PROVIDED INFORMATION
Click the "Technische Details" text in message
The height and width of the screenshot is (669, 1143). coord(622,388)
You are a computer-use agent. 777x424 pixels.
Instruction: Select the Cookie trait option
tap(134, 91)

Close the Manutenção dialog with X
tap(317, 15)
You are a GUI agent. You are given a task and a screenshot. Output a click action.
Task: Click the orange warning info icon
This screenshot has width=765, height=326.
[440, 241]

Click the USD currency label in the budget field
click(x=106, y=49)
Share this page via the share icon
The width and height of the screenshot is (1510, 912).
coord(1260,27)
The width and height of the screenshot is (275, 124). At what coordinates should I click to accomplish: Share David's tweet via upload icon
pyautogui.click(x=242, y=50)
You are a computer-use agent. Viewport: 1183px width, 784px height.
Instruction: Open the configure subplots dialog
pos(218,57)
==
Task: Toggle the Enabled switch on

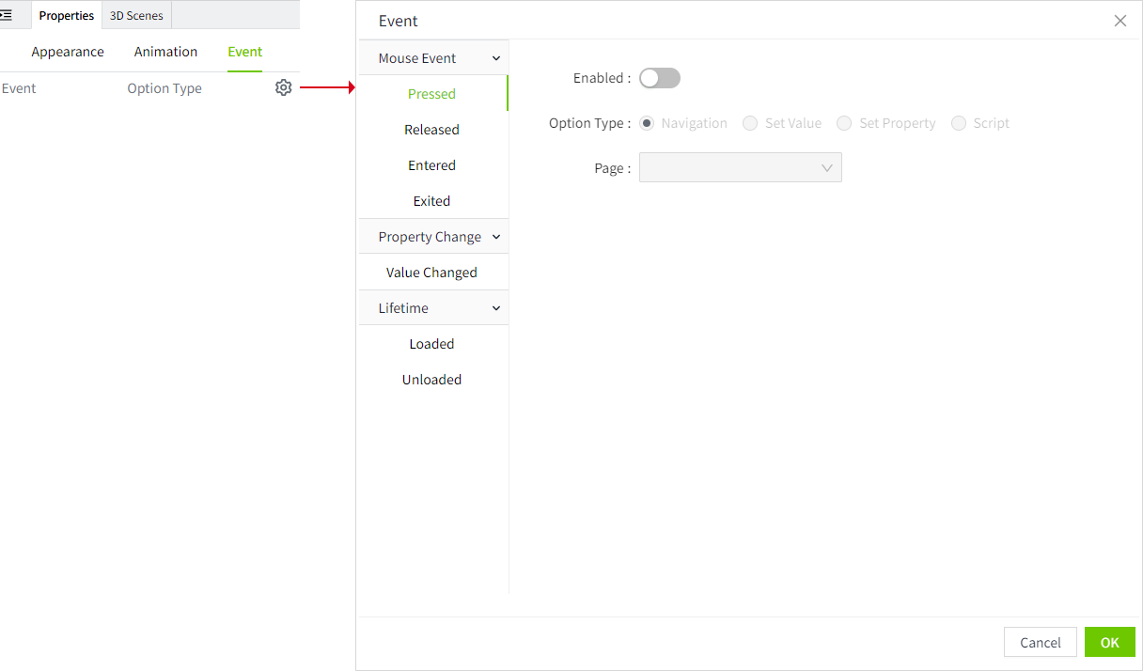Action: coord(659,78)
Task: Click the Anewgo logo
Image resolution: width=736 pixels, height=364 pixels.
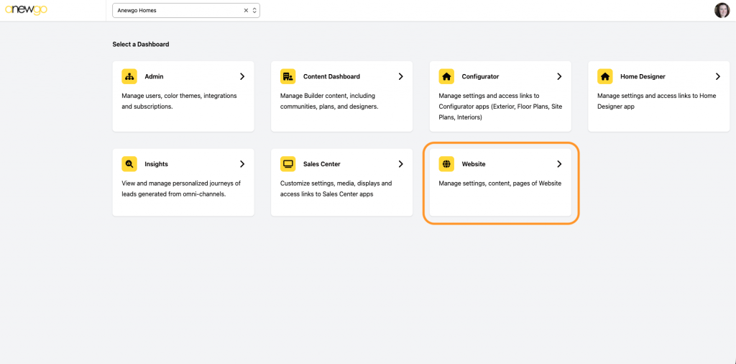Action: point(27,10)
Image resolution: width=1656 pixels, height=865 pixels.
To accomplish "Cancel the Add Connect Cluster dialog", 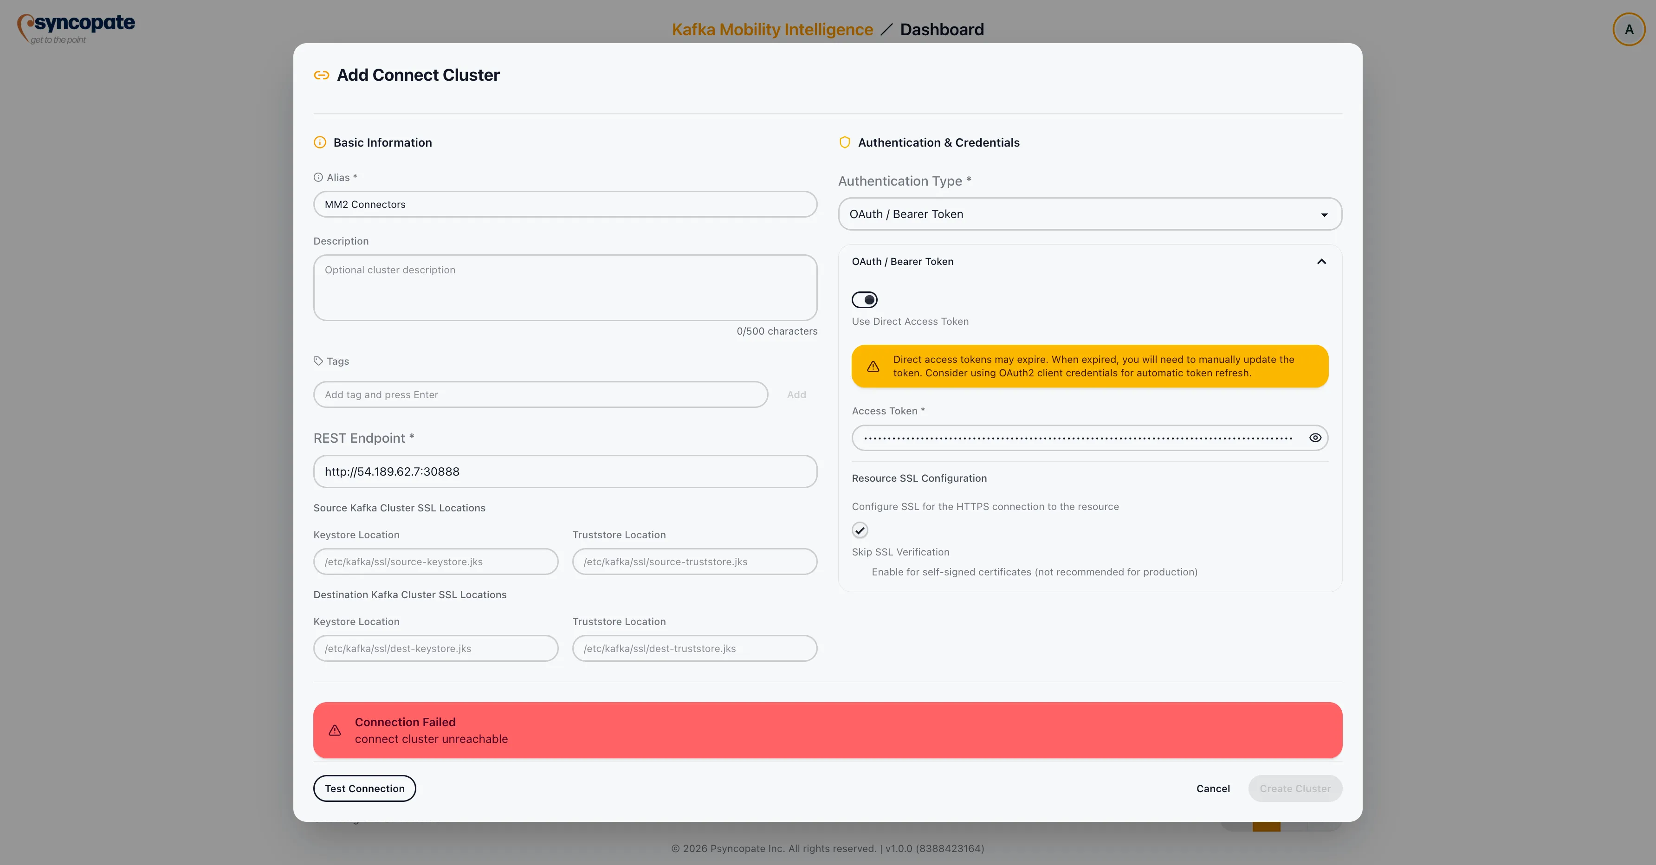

ASSIGNMENT
Output only an exact transcription of the lines above from the one with "You are a computer-use agent. 777x424 pixels." up to and including the one with "Share this page via the share icon".

ANSWER SECTION
You are a computer-use agent. 777x424 pixels.
Instruction: Select the Cookie trait option
tap(134, 91)

Close the Manutenção dialog with X
tap(317, 15)
You are a GUI agent. You are given a task and a screenshot. Output a click action.
Task: Click the orange warning info icon
This screenshot has width=765, height=326.
[440, 241]

Click the USD currency label in the budget field
click(x=106, y=49)
Share this page via the share icon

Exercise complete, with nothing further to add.